***** Brano di testo

Sennonché non basta opporsi al pensiero egemone per imboccare la via del cambiamento necessario. Dietro ad ogni opposizione c’è infatti una trappola insidiosa, nella quale chi dissente può finire catturato: quella di fantasticare sull’esistenza di percorsi alternativi a loro volta già dati, che non verrebbero battuti solo per l’arbitrario sbarramento altrui. Questa semplificazione della situazione, che rappresenta solo il risultato speculare del modo di procedere di coloro ai quali ci si oppone, spinge a credere che il godimento di una libertà a portata di mano venga precluso proprio dal fatto che al suo dispiegarsi si frappone un’artificiosa barriera. Ma Marx ci aveva già messo in guardia contro simili semplificazioni dei processi sociali sottolineando che quasi sempre la barriera [che ostacola il nostro cammino] non è affatto “artificiosa”, e tanto meno arbitraria, perché riflette solo i rapporti che hanno dato forma alla vita fino a quel momento, e “la sua soppressione presuppone semmai la creazione di una nuova potenza”. Pertanto, la lotta per il superamento di quell’ostacolo o passa attraverso “uno sviluppo molto positivo della forza produttiva, [la manifestazione di] un’energia reale e la soddisfazione di bisogni imperiosi, con un’estensione del potere degli individui” in uno spazio sociale ancora inesplorato, o costituisce una pura e semplice autogratificazione illusoria.

**********

Compiti.
1/ Rispondi alle seguenti domande sul brano, una per riga:
(a) Che cosa si nasconde dietro ogni opposizione?
(b) Chi aveva già messo in guardia contro simili semplificazioni dei processi sociali?
(c) Che cosa presuppone la soppressione della barriera, secondo la citazione riportata?
2/ Elenca, una voce per riga, tutto ciò attraverso cui deve passare la lotta per il superamento dell'ostacolo, secondo la citazione di Marx nel brano.

***** Dati mostrati

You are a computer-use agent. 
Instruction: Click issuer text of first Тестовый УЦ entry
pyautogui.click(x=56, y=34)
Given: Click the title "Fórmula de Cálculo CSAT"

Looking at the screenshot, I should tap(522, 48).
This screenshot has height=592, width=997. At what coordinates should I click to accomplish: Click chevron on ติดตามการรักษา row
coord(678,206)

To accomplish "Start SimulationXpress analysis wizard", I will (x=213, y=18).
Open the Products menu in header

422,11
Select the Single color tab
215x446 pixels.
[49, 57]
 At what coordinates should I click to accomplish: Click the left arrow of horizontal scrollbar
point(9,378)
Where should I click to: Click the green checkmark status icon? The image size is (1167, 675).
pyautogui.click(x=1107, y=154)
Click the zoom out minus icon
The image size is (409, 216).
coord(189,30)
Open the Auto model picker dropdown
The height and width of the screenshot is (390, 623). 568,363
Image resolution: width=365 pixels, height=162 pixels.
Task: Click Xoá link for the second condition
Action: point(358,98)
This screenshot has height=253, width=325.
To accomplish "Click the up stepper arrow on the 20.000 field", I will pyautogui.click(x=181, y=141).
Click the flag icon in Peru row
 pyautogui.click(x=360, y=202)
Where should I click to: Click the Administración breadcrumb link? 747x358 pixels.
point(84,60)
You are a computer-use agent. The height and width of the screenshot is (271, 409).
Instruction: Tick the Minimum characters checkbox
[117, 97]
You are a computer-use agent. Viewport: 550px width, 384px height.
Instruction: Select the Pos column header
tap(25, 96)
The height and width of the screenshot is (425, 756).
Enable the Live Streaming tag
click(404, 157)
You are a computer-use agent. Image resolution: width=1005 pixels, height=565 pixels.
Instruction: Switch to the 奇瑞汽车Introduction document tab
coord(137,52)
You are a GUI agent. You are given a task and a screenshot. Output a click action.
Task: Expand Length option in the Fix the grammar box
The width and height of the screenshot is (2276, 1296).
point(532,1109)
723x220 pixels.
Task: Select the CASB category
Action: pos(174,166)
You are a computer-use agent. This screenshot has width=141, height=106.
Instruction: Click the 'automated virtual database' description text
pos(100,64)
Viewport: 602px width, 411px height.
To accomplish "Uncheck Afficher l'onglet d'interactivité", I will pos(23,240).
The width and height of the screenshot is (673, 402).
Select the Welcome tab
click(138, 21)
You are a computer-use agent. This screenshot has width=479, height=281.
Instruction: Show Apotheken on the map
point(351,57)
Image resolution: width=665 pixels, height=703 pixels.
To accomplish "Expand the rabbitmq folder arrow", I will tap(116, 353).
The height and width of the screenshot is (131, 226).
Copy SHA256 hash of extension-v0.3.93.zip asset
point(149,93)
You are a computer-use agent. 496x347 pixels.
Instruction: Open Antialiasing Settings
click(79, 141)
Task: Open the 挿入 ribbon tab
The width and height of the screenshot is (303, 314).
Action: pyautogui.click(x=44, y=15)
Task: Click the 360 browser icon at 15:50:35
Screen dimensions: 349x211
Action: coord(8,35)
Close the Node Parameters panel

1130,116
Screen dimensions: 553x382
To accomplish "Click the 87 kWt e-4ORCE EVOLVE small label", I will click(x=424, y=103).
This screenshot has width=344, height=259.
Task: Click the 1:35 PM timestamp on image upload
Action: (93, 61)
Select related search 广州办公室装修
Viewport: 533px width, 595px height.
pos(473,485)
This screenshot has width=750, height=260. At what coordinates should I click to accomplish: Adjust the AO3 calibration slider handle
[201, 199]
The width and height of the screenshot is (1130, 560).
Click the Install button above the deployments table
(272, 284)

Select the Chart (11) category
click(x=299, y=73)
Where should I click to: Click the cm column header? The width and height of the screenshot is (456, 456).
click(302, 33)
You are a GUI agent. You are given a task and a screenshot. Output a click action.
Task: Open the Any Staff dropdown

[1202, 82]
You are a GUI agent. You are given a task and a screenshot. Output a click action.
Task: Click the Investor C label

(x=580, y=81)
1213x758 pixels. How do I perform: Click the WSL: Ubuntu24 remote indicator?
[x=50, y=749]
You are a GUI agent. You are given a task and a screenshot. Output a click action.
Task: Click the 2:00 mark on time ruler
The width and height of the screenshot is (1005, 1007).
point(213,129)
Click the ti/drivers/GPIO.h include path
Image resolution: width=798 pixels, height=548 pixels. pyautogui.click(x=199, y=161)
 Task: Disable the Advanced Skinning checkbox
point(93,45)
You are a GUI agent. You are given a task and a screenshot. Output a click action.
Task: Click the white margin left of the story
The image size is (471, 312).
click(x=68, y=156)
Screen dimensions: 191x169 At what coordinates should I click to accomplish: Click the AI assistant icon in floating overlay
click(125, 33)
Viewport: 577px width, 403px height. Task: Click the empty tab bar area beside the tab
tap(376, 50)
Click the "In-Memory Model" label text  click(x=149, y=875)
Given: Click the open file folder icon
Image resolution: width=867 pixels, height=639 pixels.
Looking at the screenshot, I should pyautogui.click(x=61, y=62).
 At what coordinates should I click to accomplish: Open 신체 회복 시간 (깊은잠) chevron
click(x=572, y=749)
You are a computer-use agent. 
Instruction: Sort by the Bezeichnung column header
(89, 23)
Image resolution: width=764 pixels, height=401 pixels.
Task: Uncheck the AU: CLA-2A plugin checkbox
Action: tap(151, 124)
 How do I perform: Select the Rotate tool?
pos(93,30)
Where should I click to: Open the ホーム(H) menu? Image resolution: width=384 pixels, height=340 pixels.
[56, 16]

**********

Soluzioni.
1/
(a) Una trappola insidiosa, nella quale chi dissente può finire catturato.
(b) Marx.
(c) La creazione di una nuova potenza.

2/
Uno sviluppo molto positivo della forza produttiva
La manifestazione di un'energia reale
La soddisfazione di bisogni imperiosi
Un'estensione del potere degli individui